### How to complete this task:
Write out, from the entries below, exactly the lines that run between the lines holding "Start voice input" and "You are a computer-use agent. Image", inclusive, and stop there.

### Records provided:
• • • •

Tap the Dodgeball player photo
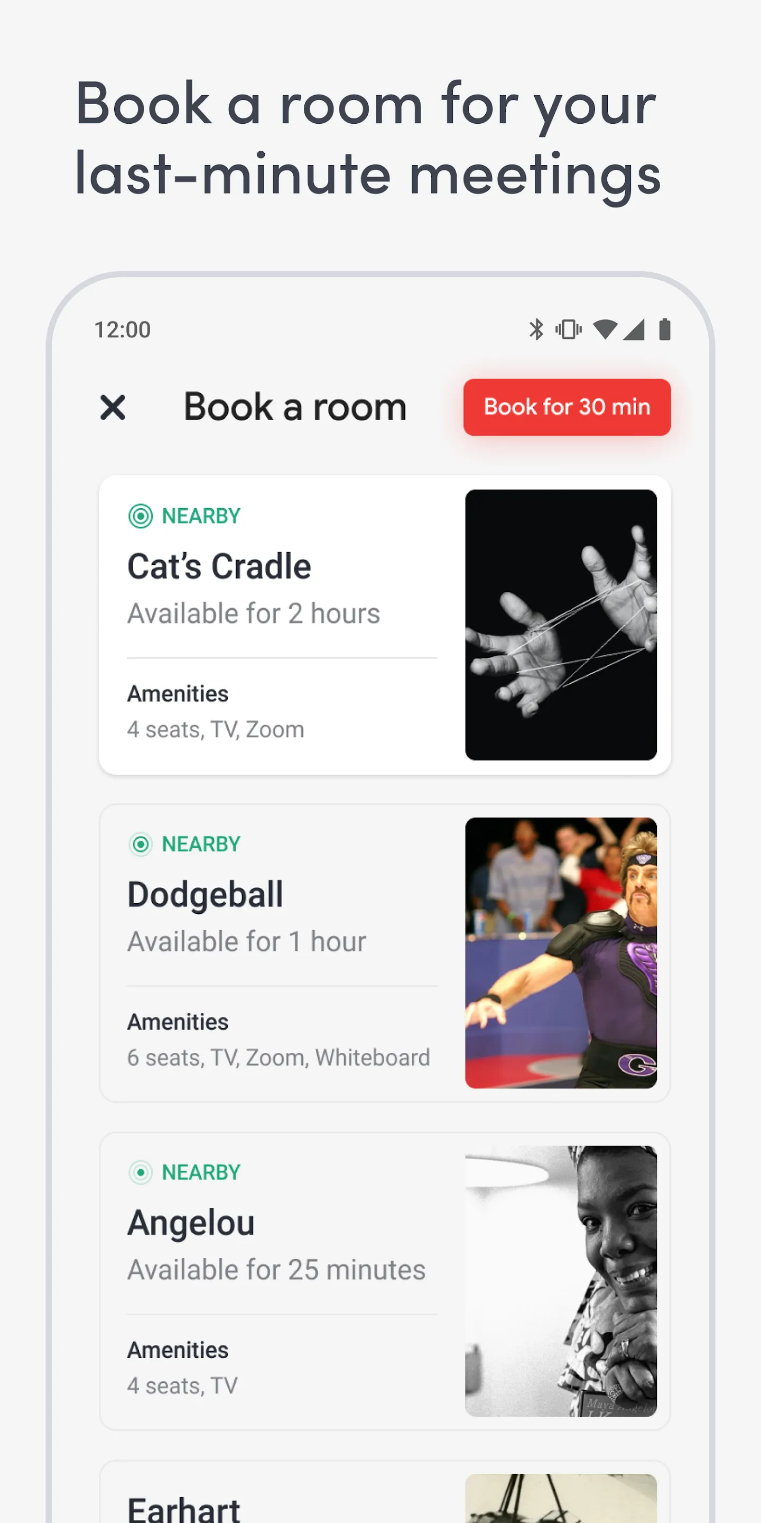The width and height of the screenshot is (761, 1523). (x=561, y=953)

• • • •

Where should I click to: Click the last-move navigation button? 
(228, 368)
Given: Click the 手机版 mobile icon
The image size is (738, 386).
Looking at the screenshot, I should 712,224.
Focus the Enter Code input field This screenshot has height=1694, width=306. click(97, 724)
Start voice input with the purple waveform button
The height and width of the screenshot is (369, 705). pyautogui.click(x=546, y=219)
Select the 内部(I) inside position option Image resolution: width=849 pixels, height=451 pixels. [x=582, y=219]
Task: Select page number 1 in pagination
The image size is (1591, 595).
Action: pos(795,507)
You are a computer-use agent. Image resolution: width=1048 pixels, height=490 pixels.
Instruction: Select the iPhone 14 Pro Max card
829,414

• • • •

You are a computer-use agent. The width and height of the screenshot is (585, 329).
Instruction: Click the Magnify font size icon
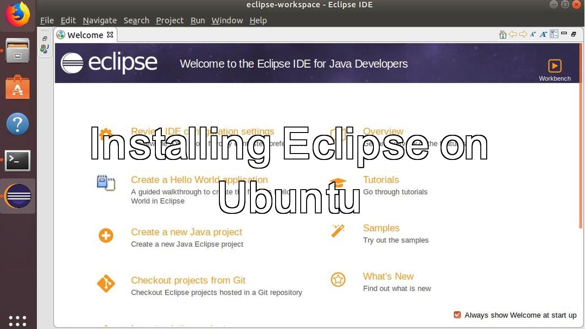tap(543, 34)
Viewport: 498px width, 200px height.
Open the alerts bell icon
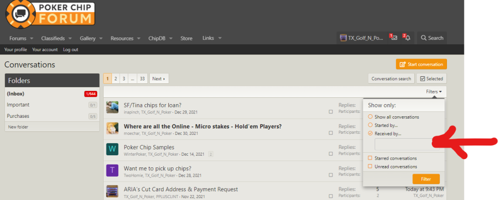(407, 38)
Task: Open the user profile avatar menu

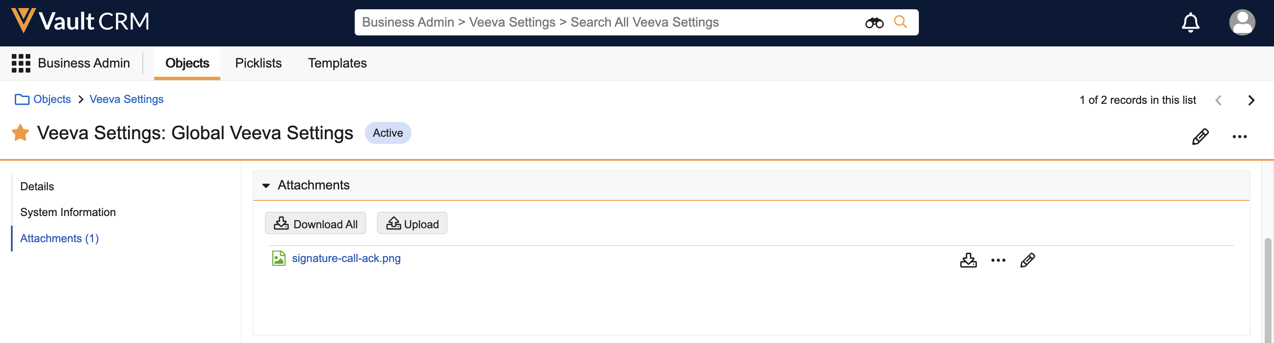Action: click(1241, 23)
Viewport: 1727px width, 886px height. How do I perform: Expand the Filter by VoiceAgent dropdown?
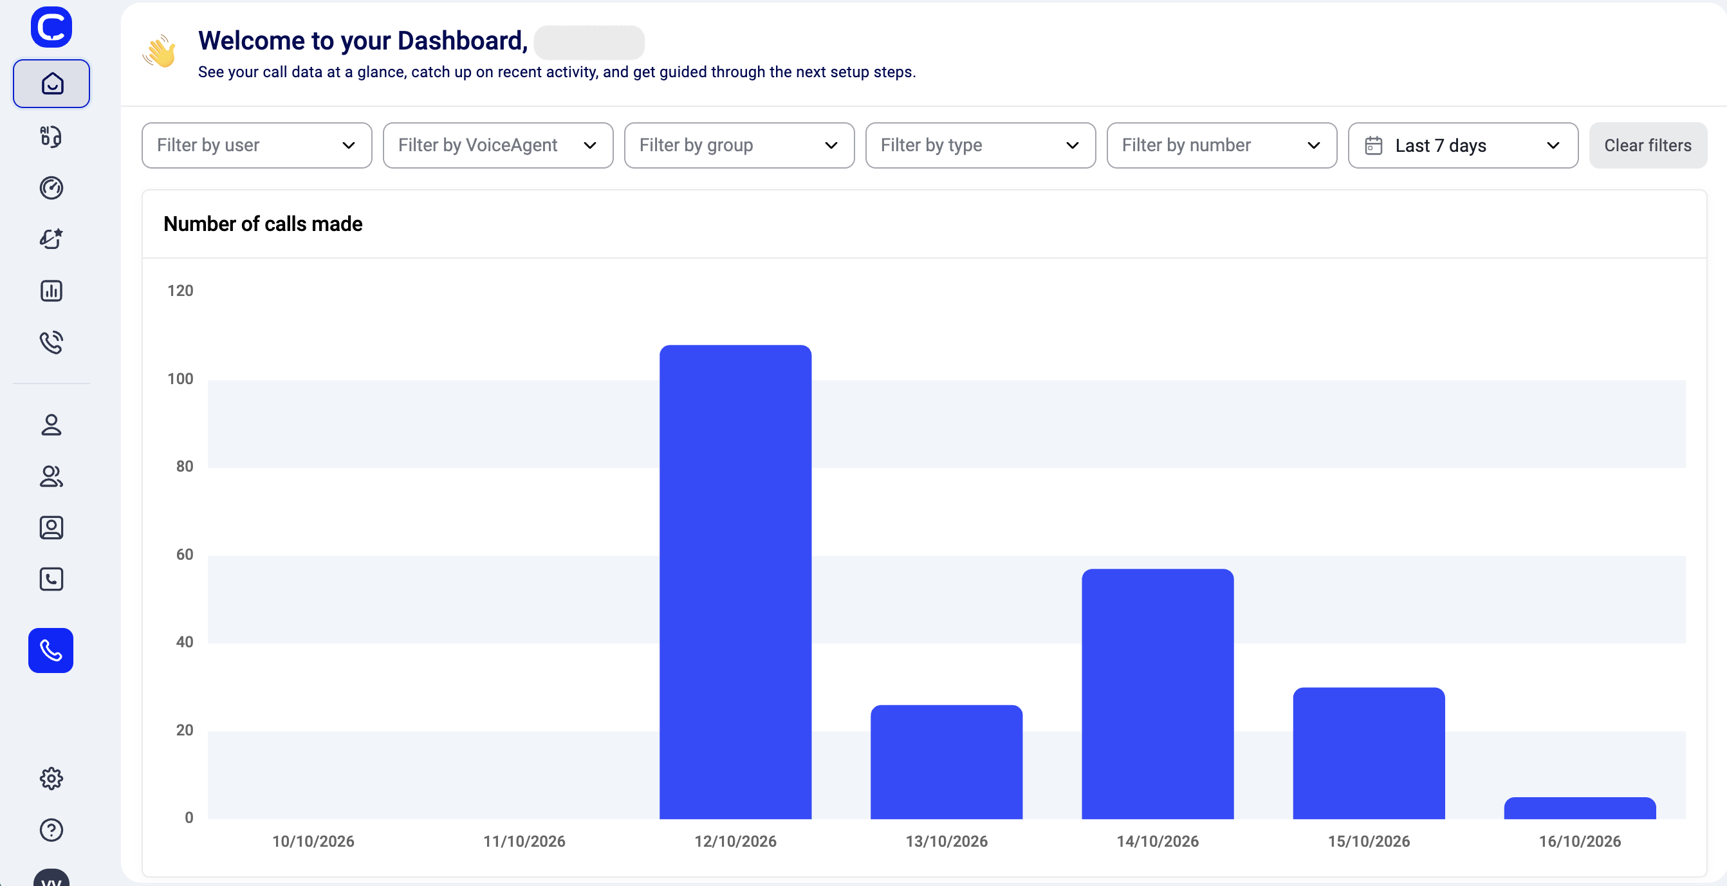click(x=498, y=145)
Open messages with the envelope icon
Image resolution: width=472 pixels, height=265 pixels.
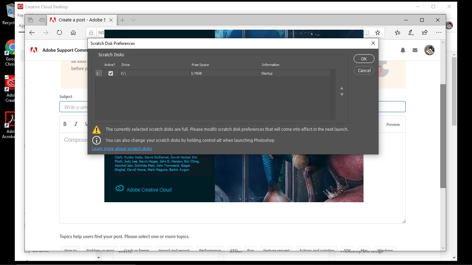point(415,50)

• • • •

### Answer:
Start voice input with the purple waveform button
The height and width of the screenshot is (369, 705). pyautogui.click(x=546, y=219)
Select the 内部(I) inside position option Image resolution: width=849 pixels, height=451 pixels. [x=582, y=219]
Task: Select page number 1 in pagination
The image size is (1591, 595).
Action: pos(795,507)
You are a computer-use agent. Image resolution: width=1048 pixels, height=490 pixels.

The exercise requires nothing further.